Hyperglobulinemic Renal Tubular Acidosis

Abstract
Two cases of classical (distal) renal tubular acidosis (RTA), one in an 18 year old girl with idiopathic hyperglobulinemia and the other in a 76 year old woman with hyper-globulinemia and Sjogren''s syndrome. The relationship of the serum protein abnormalities to the renal tubular disease could not be determined. Fluorescein-labelled Coombs'' serum did not demonstrate gamma globulin localization in a renal biopsy specimen from the 1st patient. Both patients showed inability to lower urine pH normally in response to acid loading, hypokalemia, hyperchloremic acidosis, hypercalciuria without hypercalcemia, a renal concentrating defect with normal diluting capacity, decreased excretion of citrate, hyper-phosphaturia and increased uric acid clearance. Neither had glycosuria, proteinuria or significant aminoaciduria. A bicarbonate loading study in one patient showed a normal tubular ability to reabsorb bicarbonate.
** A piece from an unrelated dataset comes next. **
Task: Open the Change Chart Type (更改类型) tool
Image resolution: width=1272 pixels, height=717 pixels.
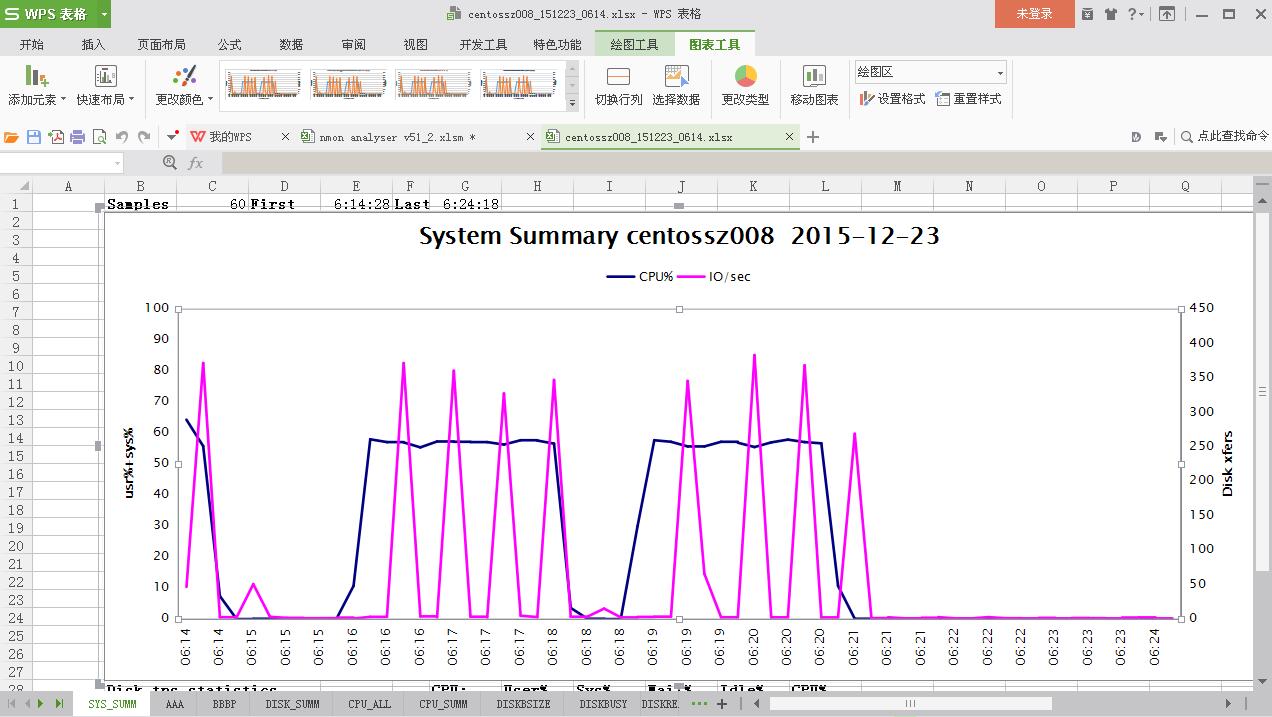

Unlike myeloma patients who may develop proximal renal tubular abnormalities characteristics of the Fanconi syndrome, non-myelamatous hyperglobulinemic patients develop distal tubular dysfunction which is indistinguishable from idiopathic RTA. Since long term alkali therapy is known to prevent progressive nephrocalcinosis and renal functional deterioration in that disease, patients with hyperglobulinemia should be screened periodically for development of RTA and treated appropriately if it occurs.